Plusieurs facteurs structurels peuvent potentiellement expliquer le retard d'application du leasing social dans les territoires ultramarins. En Martinique, Guadeloupe et en Guyane, les véhicules neufs coûtent en moyenne 10% de plus qu'en métropole, à cause des surcoûts inhérents à l'importation de véhicules par voie maritime.

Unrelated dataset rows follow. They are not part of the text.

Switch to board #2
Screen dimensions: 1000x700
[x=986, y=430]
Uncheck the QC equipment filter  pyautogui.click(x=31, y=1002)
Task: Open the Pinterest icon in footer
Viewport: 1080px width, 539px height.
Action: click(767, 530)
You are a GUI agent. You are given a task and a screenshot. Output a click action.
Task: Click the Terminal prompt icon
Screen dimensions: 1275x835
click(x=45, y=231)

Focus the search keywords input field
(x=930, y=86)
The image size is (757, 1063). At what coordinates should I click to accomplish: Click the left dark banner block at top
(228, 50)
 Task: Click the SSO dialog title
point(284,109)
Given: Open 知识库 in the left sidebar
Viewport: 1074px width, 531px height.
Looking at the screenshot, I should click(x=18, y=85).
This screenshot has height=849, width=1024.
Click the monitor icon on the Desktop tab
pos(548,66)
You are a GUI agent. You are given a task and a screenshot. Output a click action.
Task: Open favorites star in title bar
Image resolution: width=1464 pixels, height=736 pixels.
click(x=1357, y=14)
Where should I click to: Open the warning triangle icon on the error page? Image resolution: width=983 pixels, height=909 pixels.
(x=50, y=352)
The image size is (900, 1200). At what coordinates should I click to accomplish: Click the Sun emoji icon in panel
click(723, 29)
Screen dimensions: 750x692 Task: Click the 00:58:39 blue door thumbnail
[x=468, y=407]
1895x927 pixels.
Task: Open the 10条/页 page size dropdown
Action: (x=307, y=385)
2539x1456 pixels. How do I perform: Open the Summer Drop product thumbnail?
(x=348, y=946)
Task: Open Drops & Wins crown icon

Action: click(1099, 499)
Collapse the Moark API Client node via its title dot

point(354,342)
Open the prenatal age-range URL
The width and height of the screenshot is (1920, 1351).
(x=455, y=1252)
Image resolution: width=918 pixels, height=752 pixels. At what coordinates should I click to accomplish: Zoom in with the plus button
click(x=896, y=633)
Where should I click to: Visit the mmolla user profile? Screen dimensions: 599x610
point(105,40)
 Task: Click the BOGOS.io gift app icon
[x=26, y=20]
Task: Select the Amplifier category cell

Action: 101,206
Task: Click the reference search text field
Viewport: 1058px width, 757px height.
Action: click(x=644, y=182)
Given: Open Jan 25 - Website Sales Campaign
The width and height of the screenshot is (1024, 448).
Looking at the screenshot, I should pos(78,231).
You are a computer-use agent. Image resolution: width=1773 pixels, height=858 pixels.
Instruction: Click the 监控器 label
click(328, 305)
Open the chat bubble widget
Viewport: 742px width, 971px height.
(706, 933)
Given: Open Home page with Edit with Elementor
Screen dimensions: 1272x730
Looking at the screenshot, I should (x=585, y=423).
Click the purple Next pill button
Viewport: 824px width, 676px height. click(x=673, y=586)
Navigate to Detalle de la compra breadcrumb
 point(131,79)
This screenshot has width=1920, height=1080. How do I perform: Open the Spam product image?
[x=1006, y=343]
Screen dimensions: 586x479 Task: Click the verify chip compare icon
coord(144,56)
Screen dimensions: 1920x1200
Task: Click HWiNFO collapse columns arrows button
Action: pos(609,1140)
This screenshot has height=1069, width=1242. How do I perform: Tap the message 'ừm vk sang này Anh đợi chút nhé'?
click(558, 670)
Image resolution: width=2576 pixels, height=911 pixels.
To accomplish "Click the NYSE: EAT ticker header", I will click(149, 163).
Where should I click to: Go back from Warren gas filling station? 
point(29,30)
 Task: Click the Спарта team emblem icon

Dans ces territoires, les banques pratiquent aussi des taux plus élevés qu'en métropole. De leur côté, les concessionnaires doivent faire face à des véhicules qui se revendent moins cher car ils s'abîment plus vite avec l'ensoleillement et la corrosion marine.
Ces raisons ont compliqué la mise en place de loyers à moins de 200 euros par mois, comme ils existent dans le cadre des contrats de leasing social.